Cacao / La Côte d’Ivoire, le Ghana et des industriels signent pour un revenu décent des planteurs
- Publié le 09, jui 2022
- ECONOMIE
La Côte d’Ivoire et le Ghana réunis pour l’Initiative Cacao Côte d’Ivoire-Ghana (ICCIG) ont signé un accord avec 16 industriels, traders et broyeurs de cacao, pour une meilleure durabilité dans le secteur. Cet accord signé le vendredi 8 juillet 2022, à Accra au Ghana, vise également à permettre aux planteurs des deux pays de pouvoir percevoir un prix plus décent.
Les industriels, signataires de cet accord, se sont engagé à respecter le paiement du Différentiel de Revenu Décent (DRD), qui prévoit une taxe de 200 mille Fcfa sur chaque tonne de cacao à verser aux producteurs. Il s’agit des chocolatiers, négociants et transformateurs Barry Callebaut, Blommer, Cargill, Ekom, Ferrero, GCB cocoa, Hershey, JB cocoa, Mars, Mondelez, Nestle, Olam, Puratos, Sucden, Tony’s, et Touton.
Selon l’accord, il est aussi question pour les industriels de payer un différentiel d’origine positif afin de permettre au Conseil Café-Cacao et au COCOBOD (les deux organismes de gestion du cacao en Côte d’Ivoire et au Ghana) d’atteindre le prix plancher de 1 million 300 mille Fcfa la tonne.
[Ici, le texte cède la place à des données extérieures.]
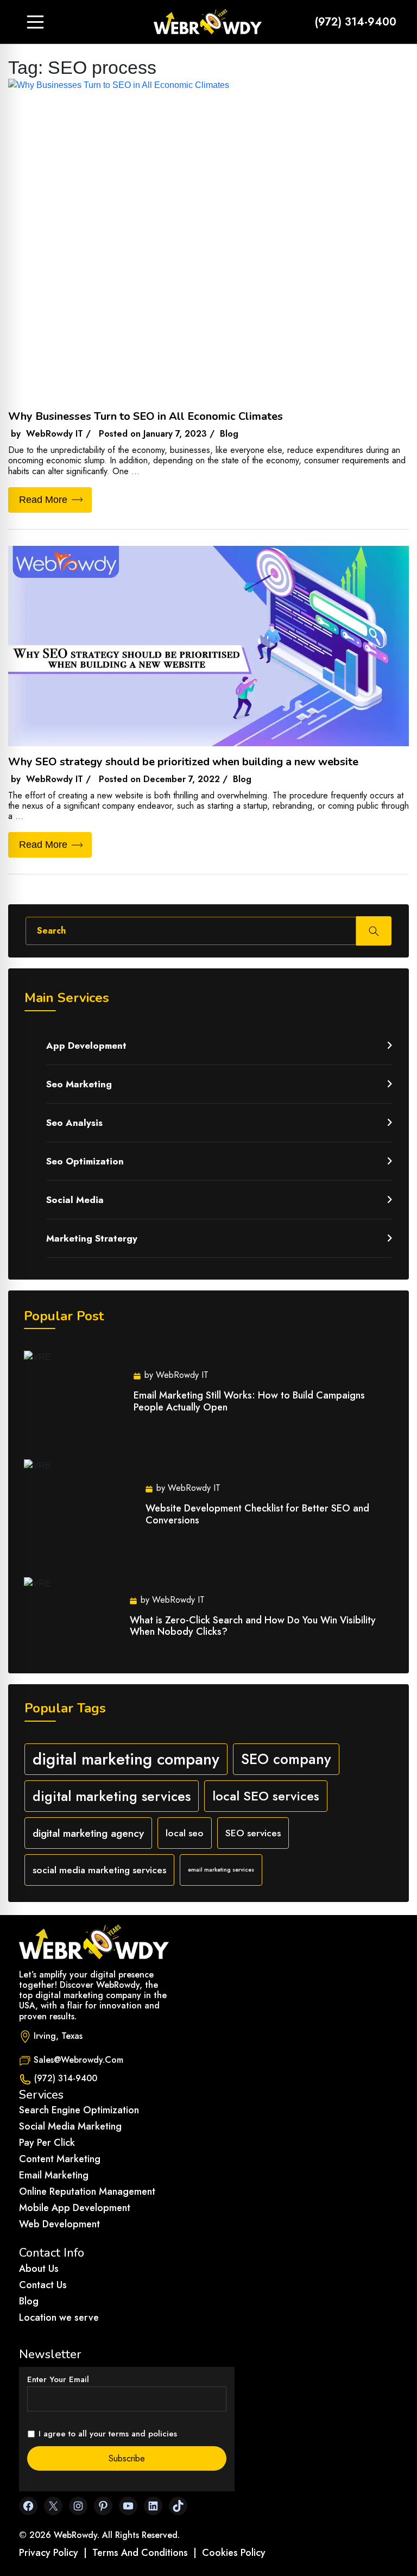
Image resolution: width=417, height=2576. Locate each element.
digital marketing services (112, 1796)
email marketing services (221, 1870)
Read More (43, 499)
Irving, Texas (58, 2036)
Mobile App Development (74, 2208)
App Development (86, 1045)
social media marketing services (99, 1870)
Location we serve (59, 2317)
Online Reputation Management (87, 2191)
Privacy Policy (48, 2553)
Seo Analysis (74, 1122)
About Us (39, 2269)
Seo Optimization (85, 1161)
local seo (185, 1833)
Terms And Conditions (140, 2553)
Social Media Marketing (70, 2126)
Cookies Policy (234, 2553)
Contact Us (43, 2285)
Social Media (75, 1199)
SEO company (286, 1759)
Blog (29, 2301)
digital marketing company (126, 1759)
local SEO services (265, 1795)
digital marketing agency (88, 1833)
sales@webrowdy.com (78, 2060)
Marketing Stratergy (91, 1238)
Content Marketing (59, 2159)
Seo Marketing (79, 1084)
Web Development (59, 2224)
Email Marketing (54, 2175)
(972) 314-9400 (355, 22)
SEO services (253, 1833)
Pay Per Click (47, 2143)
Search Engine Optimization (79, 2110)
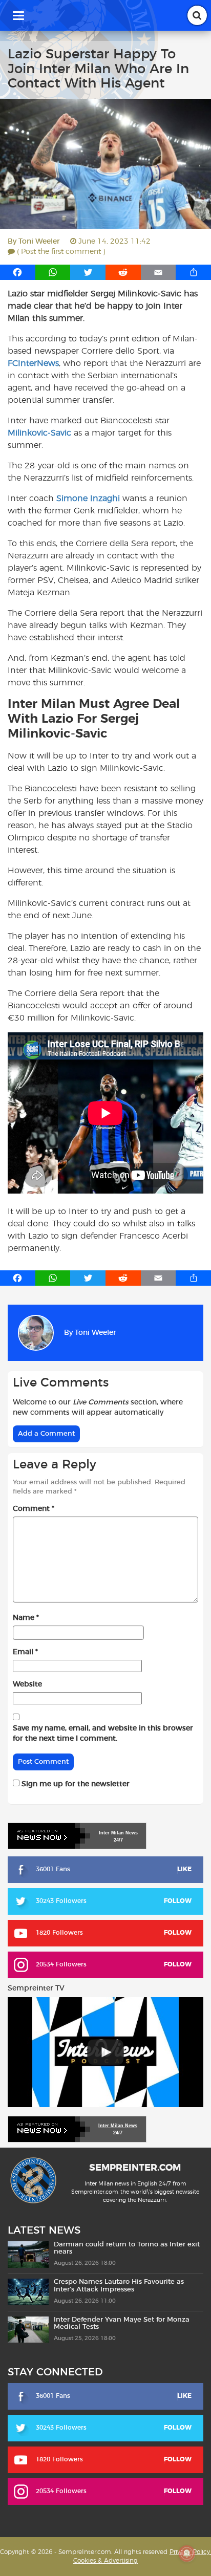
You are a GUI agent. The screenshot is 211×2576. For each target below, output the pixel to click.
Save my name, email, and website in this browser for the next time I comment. (103, 1733)
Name (26, 1617)
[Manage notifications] (187, 2553)
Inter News (118, 1832)
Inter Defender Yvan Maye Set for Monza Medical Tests (121, 2323)
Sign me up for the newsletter (74, 1784)
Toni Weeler (39, 241)
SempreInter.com (135, 2168)
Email (25, 1652)
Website (27, 1684)
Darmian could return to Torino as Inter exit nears (127, 2248)
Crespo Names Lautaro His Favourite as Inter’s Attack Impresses (119, 2285)
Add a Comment (46, 1434)
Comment (33, 1508)
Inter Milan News (117, 2125)
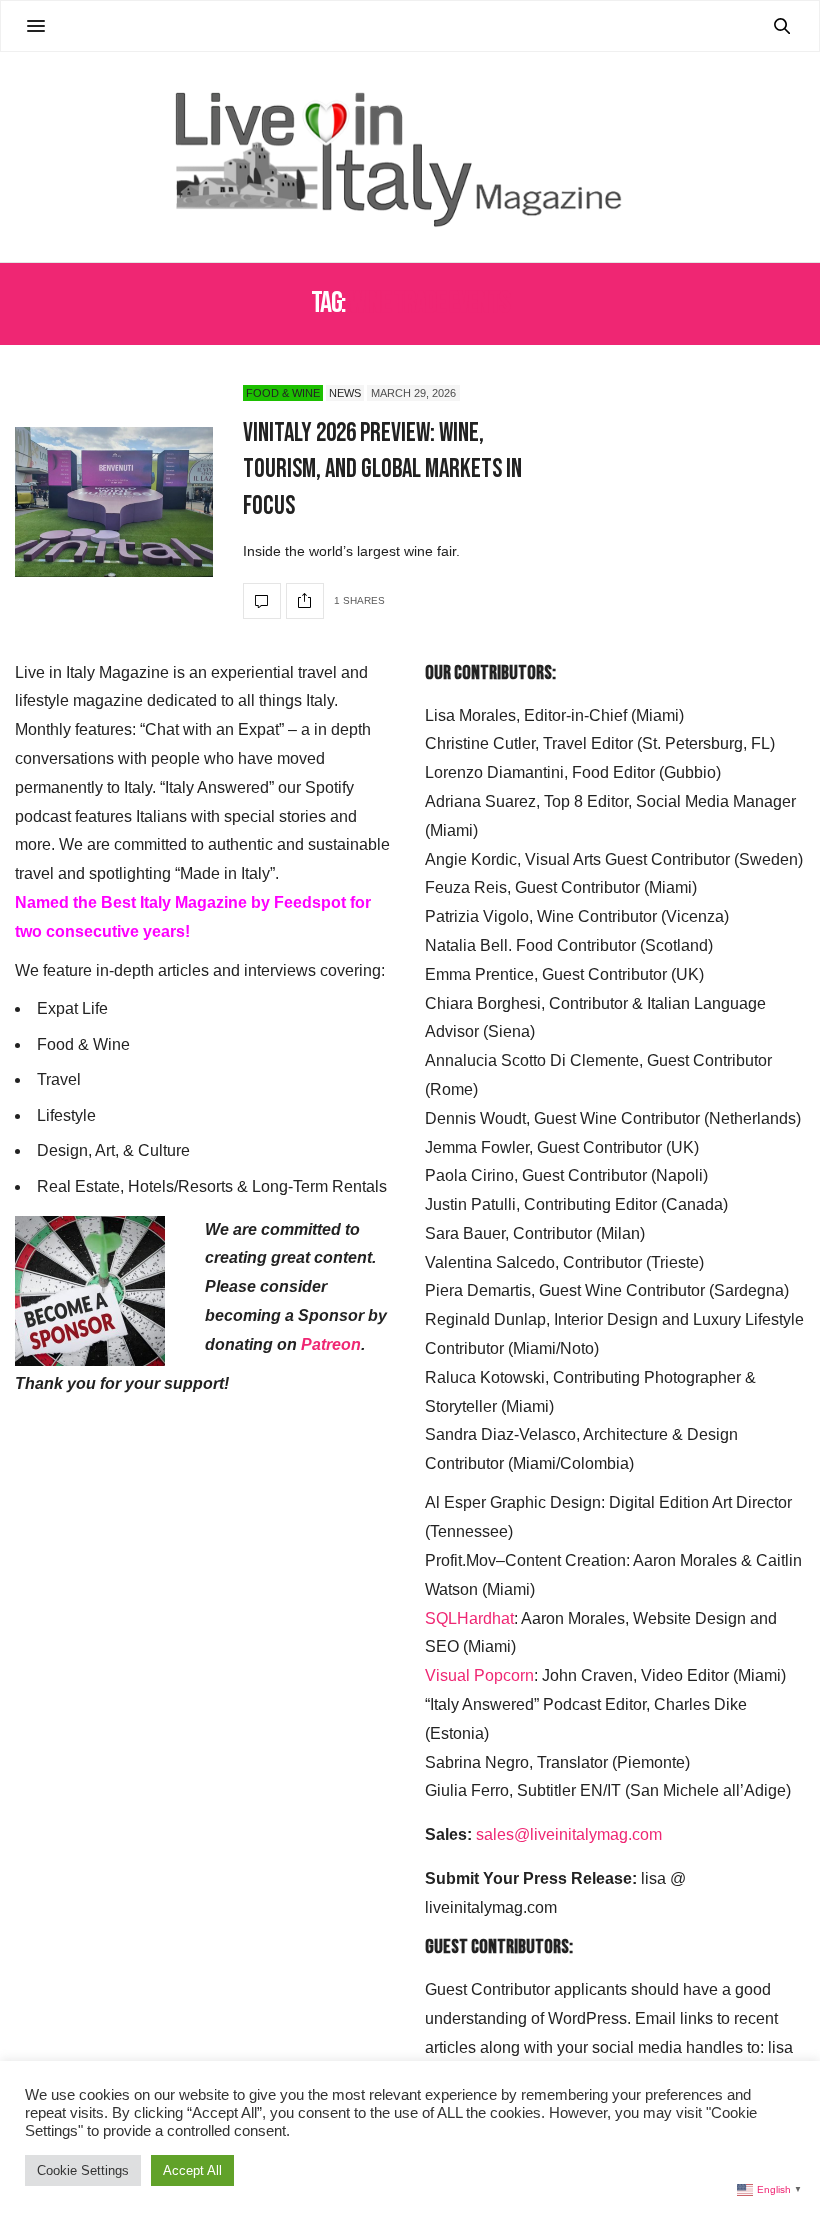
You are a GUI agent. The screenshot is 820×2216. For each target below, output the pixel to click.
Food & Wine (283, 393)
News (345, 393)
Ce qui devrait permettre aux planteurs des deux pays voisins, 1er et 2e producteur mondial de cacao de percevoir au moins 70% du prix du marché mondial de cacao comme prix garanti.
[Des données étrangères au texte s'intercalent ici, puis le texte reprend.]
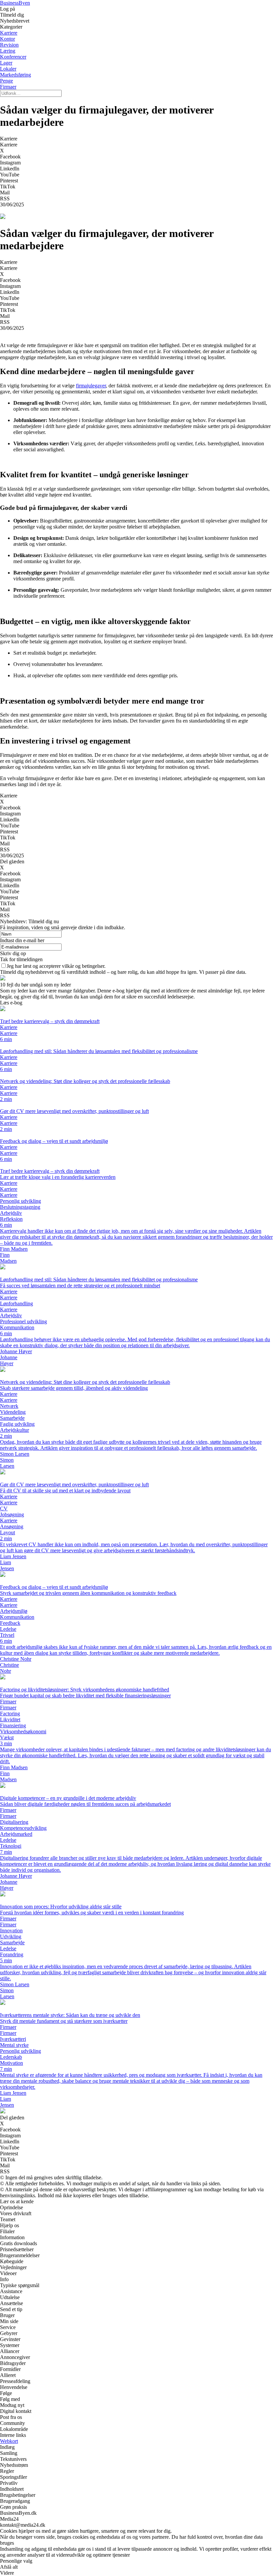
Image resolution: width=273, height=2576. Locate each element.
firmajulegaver (91, 385)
« Aujourd'hui, conformément à ces prochaines étapes, les entreprises de la chaîne de valeur du cacao ont rencontré les gouvernements de la Côte d'Ivoire et du Ghana pour renouveler leur soutien au DRD en tant que point de départ vers la réalisation de revenus vitaux pour les agriculteurs », a déclaré Alex Assanvo, secrétaire exécutif de l’initiative Côte d’Ivoire Ghana ((ICCIG), mise en place par les deux pays pour défendre leurs intérêts et parler d’une même voix.
« Le pacte économique que nous avons signé aujourd’hui (ndr : 8 juillet 2022) a pour but d’encadrer l’ensemble de la filière cacao et faire en sorte que le planteur puisse bénéficier du meilleur prix qui rémunère son travail », a déclaré Yves Brahima Koné, directeur général du Conseil Café-Cacao (CCC).

Avant d’ajouter que “Les industriels se sont tous engagés à faire en sorte que nous ayons un meilleur encadrement du DRD qui permet de mieux rémunérer les planteurs”. Non sans les appeler cette fois au respect des engagements et de la parole donnée, car malgré l’accord et le soutien affiché en 2019 rien n’a véritablement bougé du côté des industriels.
Pour les industriels du cacao et du chocolat, le secteur cacao est aujourd’hui confronté à des défis d’ordre environnementaux, de durabilité et économique et cela nécessite un engagement fort qu’elle entend prendre.
« Le contenu de ce pacte est économique, ce que nous avons signé aujourd’hui est une meilleure rémunération du planteur (…) Nous nous engageons à essayer dans la mesure du possible, en partenariat avec le CCC, le COCOBOD, de promouvoir, d’aider et d’arriver au maximum de rémunération des planteurs », a affirmé Patrick De Boussac, directeur général du négociant français Touton.